Classification for the universal scaling of N\'eel temperature and staggered magnetization density of three-dimensional dimerized spin-1/2 antiferromagnets

TL;DR

This study uses quantum Monte Carlo simulations to explore the universal scaling relations between Nél temperature and staggered magnetization in 3D dimerized antiferromagnets, clarifying microscopic effects and experimental discrepancies.

Contribution

It reveals that the universal scaling relations depend on the strength of antiferromagnetic couplings, providing a new categorization based on microscopic interactions.

Findings

Universal scaling relations depend on the amount of stronger couplings.

Numerical evidence supports the categorization of scaling behavior.
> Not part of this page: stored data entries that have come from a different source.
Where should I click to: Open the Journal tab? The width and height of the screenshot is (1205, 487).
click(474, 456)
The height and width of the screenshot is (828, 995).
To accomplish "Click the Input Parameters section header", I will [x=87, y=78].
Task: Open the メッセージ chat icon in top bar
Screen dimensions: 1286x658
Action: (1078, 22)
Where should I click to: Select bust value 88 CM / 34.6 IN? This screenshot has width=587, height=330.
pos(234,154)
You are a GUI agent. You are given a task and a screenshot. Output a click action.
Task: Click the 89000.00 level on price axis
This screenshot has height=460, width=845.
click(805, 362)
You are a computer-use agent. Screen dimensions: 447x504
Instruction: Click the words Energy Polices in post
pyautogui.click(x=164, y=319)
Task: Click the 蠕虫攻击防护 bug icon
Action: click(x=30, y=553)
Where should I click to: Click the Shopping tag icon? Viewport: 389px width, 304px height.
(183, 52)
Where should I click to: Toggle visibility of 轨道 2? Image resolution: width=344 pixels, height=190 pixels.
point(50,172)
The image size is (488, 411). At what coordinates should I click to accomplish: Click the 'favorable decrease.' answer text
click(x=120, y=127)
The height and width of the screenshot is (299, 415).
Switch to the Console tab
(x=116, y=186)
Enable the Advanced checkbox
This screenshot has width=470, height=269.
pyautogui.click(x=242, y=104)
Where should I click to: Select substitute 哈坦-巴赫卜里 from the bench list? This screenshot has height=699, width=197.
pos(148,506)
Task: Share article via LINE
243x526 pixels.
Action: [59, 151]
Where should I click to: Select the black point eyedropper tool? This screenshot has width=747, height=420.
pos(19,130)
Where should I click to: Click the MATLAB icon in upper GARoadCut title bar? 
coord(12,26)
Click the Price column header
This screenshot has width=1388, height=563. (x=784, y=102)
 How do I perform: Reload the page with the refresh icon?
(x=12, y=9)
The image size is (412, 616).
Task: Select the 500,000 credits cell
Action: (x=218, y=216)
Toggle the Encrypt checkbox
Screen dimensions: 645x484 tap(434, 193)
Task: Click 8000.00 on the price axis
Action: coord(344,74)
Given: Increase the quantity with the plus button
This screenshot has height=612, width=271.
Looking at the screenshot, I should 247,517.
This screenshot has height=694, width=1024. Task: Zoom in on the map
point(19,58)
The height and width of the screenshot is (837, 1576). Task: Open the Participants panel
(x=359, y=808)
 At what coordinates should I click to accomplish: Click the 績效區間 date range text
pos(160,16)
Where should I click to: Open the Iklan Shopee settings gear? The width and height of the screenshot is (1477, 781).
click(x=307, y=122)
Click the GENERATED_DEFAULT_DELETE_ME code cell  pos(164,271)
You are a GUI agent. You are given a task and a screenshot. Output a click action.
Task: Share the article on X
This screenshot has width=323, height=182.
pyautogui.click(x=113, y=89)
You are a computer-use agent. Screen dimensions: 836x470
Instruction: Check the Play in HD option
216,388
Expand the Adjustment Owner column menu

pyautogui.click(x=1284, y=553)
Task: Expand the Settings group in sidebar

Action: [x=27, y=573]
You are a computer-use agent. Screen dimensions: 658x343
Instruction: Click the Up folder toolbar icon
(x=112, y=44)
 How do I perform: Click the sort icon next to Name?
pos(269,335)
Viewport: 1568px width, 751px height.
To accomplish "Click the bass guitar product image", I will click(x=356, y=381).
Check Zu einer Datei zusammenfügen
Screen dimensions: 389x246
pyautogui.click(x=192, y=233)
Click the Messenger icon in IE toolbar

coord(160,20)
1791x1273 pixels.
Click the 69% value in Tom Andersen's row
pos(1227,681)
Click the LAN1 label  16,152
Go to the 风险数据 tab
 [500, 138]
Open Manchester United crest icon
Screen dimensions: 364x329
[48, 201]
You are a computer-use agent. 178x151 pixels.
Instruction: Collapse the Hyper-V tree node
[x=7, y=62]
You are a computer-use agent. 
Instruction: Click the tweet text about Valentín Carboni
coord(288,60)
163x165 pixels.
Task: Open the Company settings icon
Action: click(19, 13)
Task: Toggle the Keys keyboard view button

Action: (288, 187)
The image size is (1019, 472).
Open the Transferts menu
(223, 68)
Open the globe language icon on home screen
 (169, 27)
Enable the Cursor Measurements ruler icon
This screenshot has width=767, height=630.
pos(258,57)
Discussion of relevance to TlCuCl$_3$ experiments.

Abstract

Inspired by the recently theoretical development relevant to the experimental data of TlCuCl$_3$, particularly those associated with the universal scaling between the N\'eel temperature $T_N$ and the staggered magnetization density $M_s$, we carry a detailed investigation of 3-dimensional (3D) dimerized quantum antiferromagnets using the first principles quantum Monte Carlo calculations. The motivation behind our study is to better understand the microscopic effects on these scaling relations of $T_N$ and $M_s$, hence to shed some light on some of the observed inconsistency between the theoretical and the experimental results. Remarkably, for the considered 3D dimerized models, we find that the established universal scaling relations can indeed be categorized by the amount of stronger antiferromagnetic couplings connected to a lattice site. Convincing numerical evidence is provided to support this conjecture. The relevance of the outcomes presented here to the experiments of TlCuCl$_3$ is briefly discussed as well.